相続における債務の取扱い

被相続人には不動産や金融資産などのプラスの財産ばかりでなく、借金などのマイナスの財産(債務といいます)があることも多くあります。

相続は、被相続人に属する一切の権利・義務を承継するものですから、プラスの財産に加えてマイナスの財産も相続の対象になります。

そこで、相続において債務がどのように取り扱われるかを見ていきましょう。

債務の相続割合

相続の原則として、相続人は相続分に応じて被相続人の財産(権利義務)を承継します。また、遺言によって相続分の指定がある場合には、法定相続分に応じた割合により債務を承継するものとされています。一方で相続人同士の関係においては、遺言によって相続分の指定があった場合には、債務の承継も指定相続分に応じた割合になるとされます。

この説明では分かりづらいと思いますので、事例を挙げて説明したいと思います。

相続人が長男と二男の2人で、法定相続通り遺産分割したとき
同順位の相続人が二人ですから、長男と二男は2分の1ずつ財産を継承します。
債務(借金)は、法定相続割合に従い、長男と二男はそれぞれ「2分の1」ずつを債権者に返済しなければならないのが原則です。
相続人が長男と二男の2人で、遺言で長男に全財産を相続させる遺言をしたとき
遺言で遺産全部を長男に相続させる場合には、財産の全額を長男が承継することになり、債務についても長男が全額を承継することになります。
債務(借金)の全額を長男が継承することになりますが、これはあくまで相続人同士の内部関係に留まります。
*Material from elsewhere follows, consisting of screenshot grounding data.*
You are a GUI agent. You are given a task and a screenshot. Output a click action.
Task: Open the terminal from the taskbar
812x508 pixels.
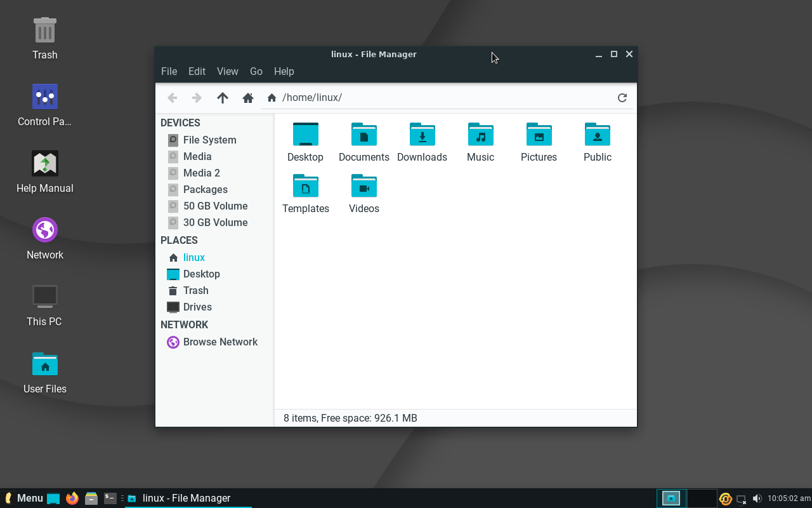(x=110, y=498)
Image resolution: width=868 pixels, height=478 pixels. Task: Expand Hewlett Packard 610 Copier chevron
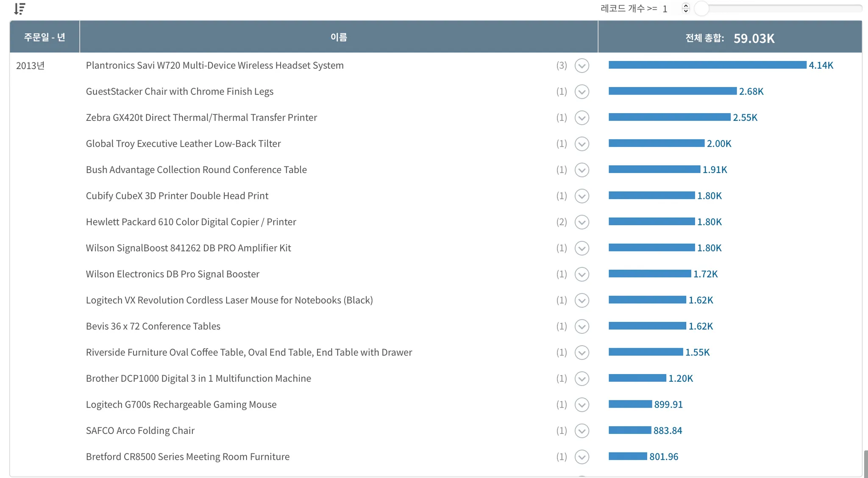pyautogui.click(x=581, y=222)
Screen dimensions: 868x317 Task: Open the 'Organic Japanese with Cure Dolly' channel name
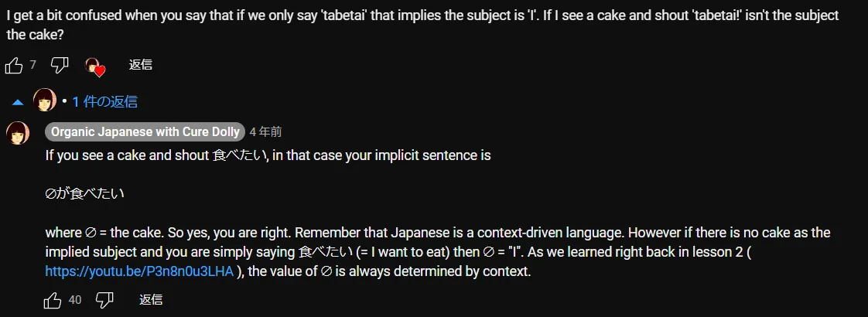click(x=145, y=132)
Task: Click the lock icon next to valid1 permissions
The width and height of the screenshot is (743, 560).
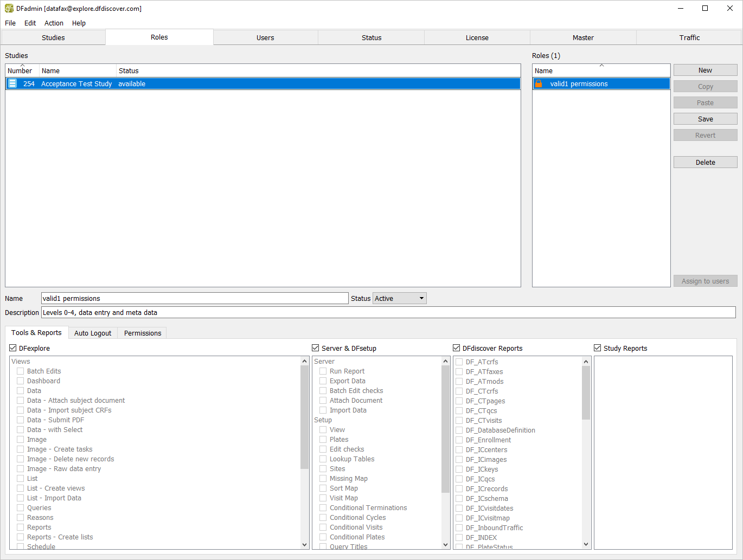Action: [539, 83]
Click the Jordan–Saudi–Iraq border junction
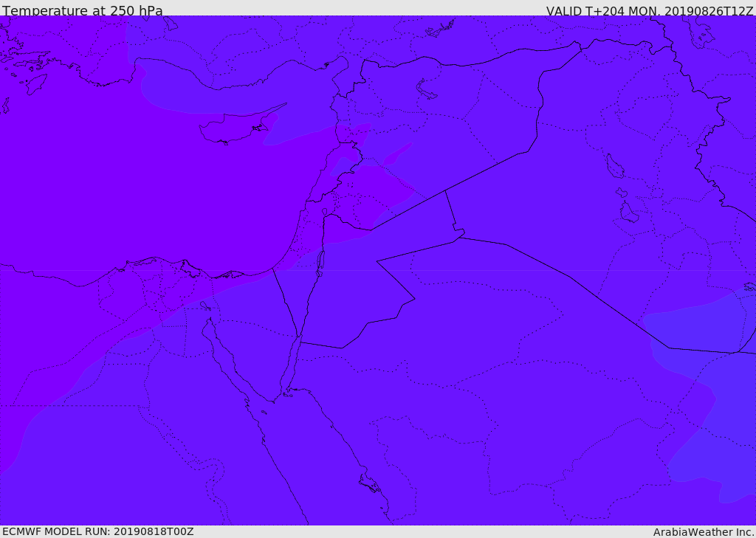The height and width of the screenshot is (538, 756). tap(459, 237)
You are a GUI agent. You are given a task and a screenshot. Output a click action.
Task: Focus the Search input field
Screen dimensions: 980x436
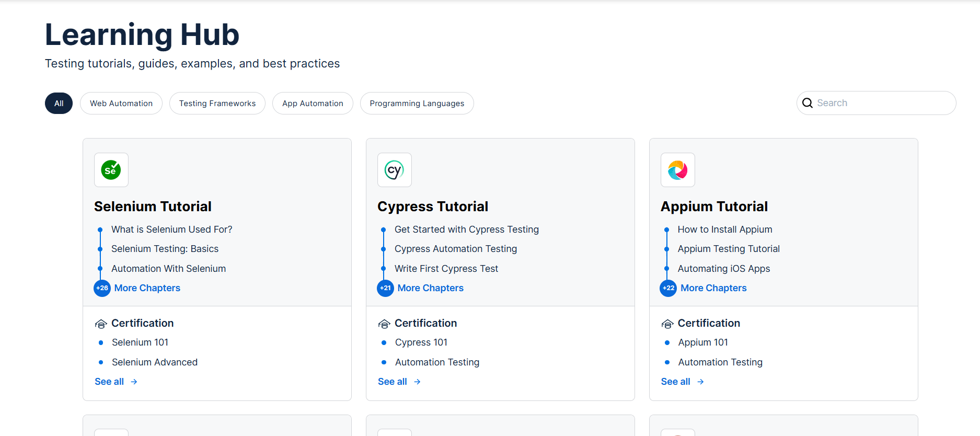pyautogui.click(x=883, y=103)
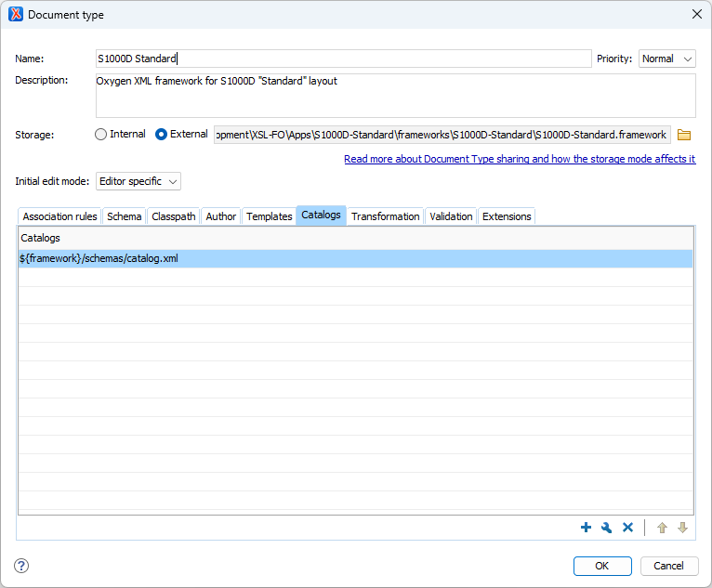Open the Priority dropdown
The width and height of the screenshot is (712, 588).
[666, 59]
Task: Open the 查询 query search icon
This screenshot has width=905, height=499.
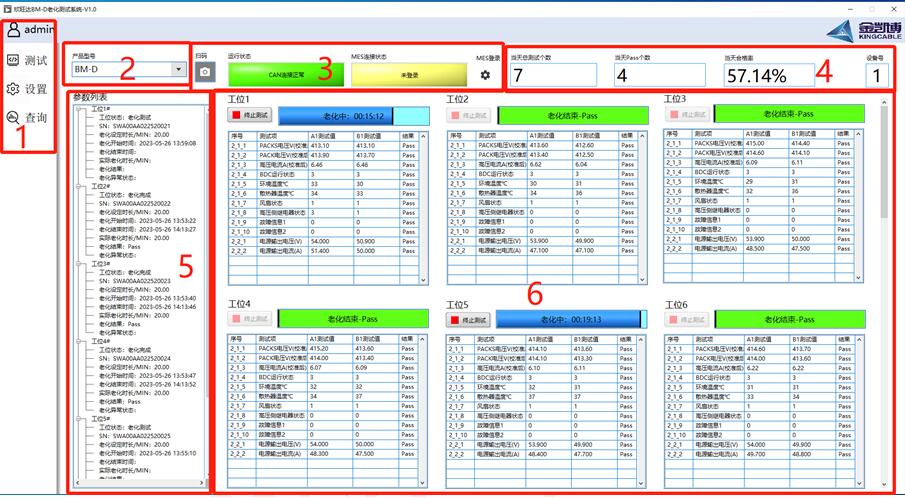Action: [x=13, y=118]
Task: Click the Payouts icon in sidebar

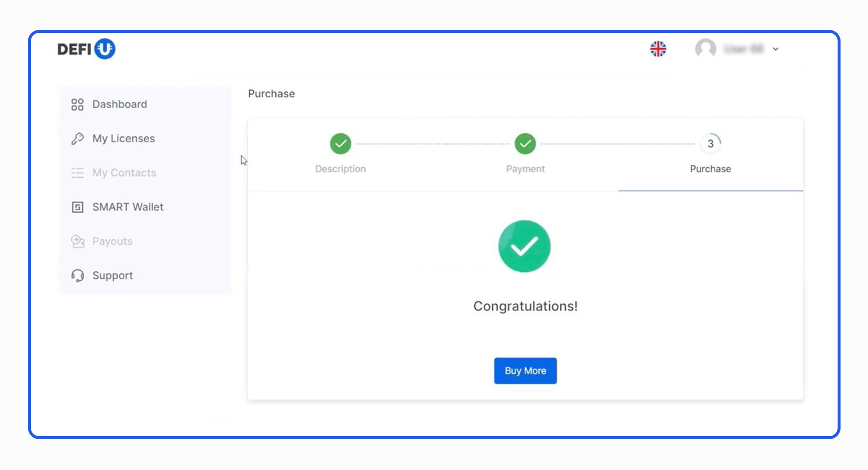Action: (x=77, y=242)
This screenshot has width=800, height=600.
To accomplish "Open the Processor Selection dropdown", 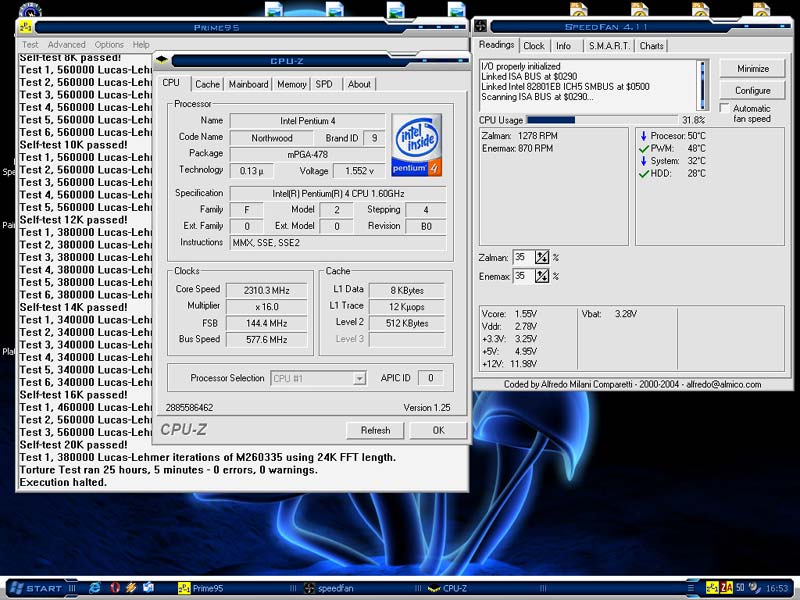I will [x=359, y=378].
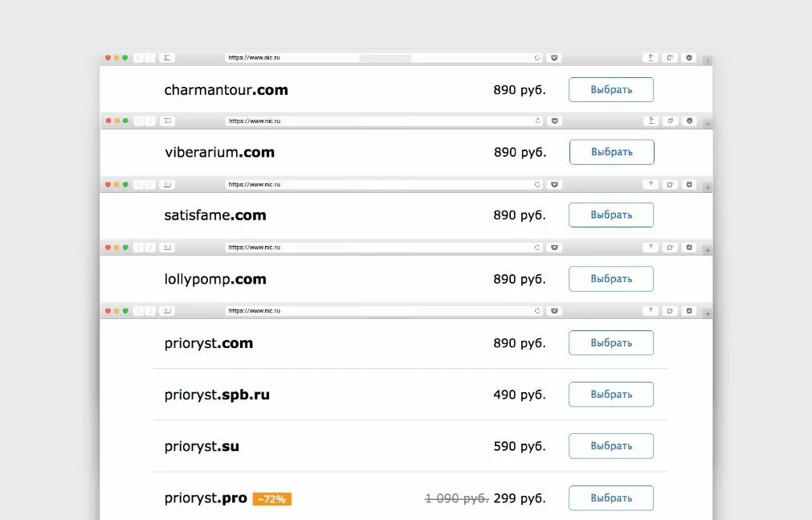Click the Pocket icon above prioryst.com
This screenshot has height=520, width=812.
click(554, 310)
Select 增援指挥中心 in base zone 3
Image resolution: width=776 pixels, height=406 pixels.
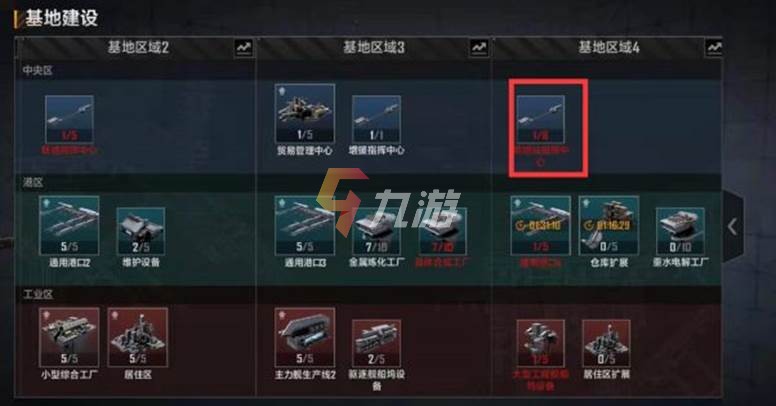pyautogui.click(x=376, y=119)
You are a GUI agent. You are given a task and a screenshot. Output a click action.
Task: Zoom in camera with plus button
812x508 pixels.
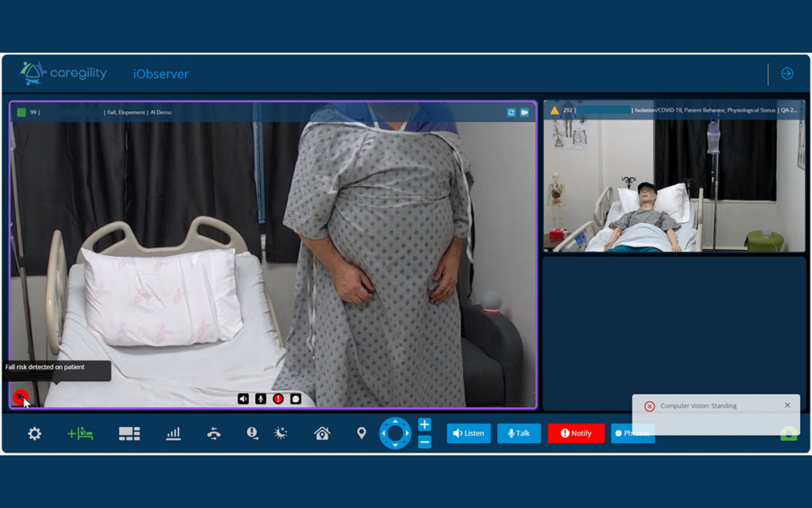(425, 424)
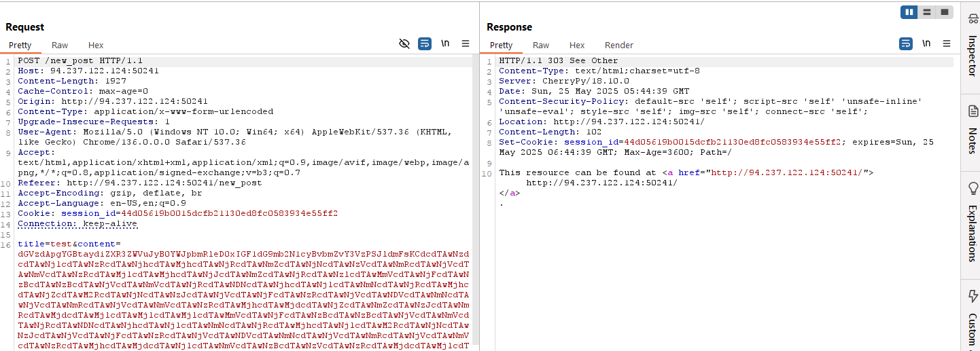
Task: Switch to the combined tabbed layout icon
Action: pyautogui.click(x=944, y=12)
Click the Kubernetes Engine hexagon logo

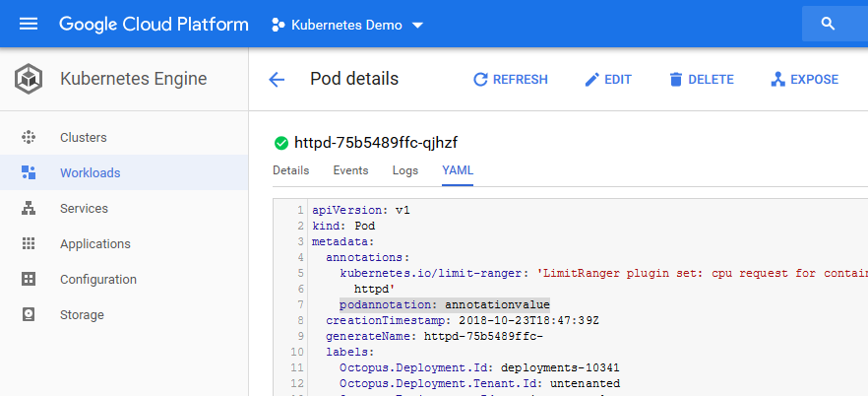tap(29, 79)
債権者(借金の貸主)に対しては法定相続割合に従い、長男と二男はそれぞれ2分の1を返済しなければならないのが原則です。
これは、遺言者の意思により、マイナス財産(債務)の承継割合を、債権者の了解もなく一方的に変更するのは不当だという考え方に基づいています。
もし、債権者(借金の貸主)からの請求に応じて、二男が借金の一部を返済したときは、長男と二男の間では債務は長男が全額負担するという合意ができていますので、二男は返済した金額を自分に支払うよう長男に求償することができます。
また、お金の貸主(債権者)は、兄弟間で成立した債務はすべて兄が負担するという遺言の効力を承認することができます。これを承認した場合は、長男に対して借金全額の返済を請求することができ、二男に対しては返済を請求できなくなります。
不可分債務の場合
これまで説明してきた借金などの債務は、分割可能な債務でした。
しかし、数量的に分割することができない債務もあります。これを不可分債務といいます。
例として以下のようなものが挙げられます。
・物の引渡債務(例:生前に売った自動車を、買主に引き渡す義務)
・移転登記債務(例:生前に売った不動産の名義を、買主名義に書き換える義務)
相続人が2人いたとしても、それぞれが自動車の2分の1を引き渡すことはできません。
そこで、不可分債務は、相続人全員が債務全体を履行する義務を負っており、誰か一人が履行すれば債務が消滅するということになっています。

相続されない債務

例外として、相続対象とされない債務があります。

一身相続性のある債務

被相続人に一身専属性のある債務は相続されません。

一身専属性のある債務とは、扶養義務や婚姻費用分担義務など、身分法上の義務が該当します。

民法に規定がある債務

民法において当事者の死亡を契約関係の終了事由とするものは、被相続人の死亡時に既に発生している金銭債務を除き、契約関係上の債務は相続されません。具体的に以下のようなものがあります。

 ・定期贈与

 ・使用貸借

 ・委任

 ・組合

判例のある債務

包括的根保証契約に基づく保証人としての地位、並びに身元保証契約に基づく身元保証人としての地位は、判例上、特段の事情がない限り相続されないとされます。
これらの契約に基づく債務で、被相続人の死亡時に既に発生しているものは相続の対象になります。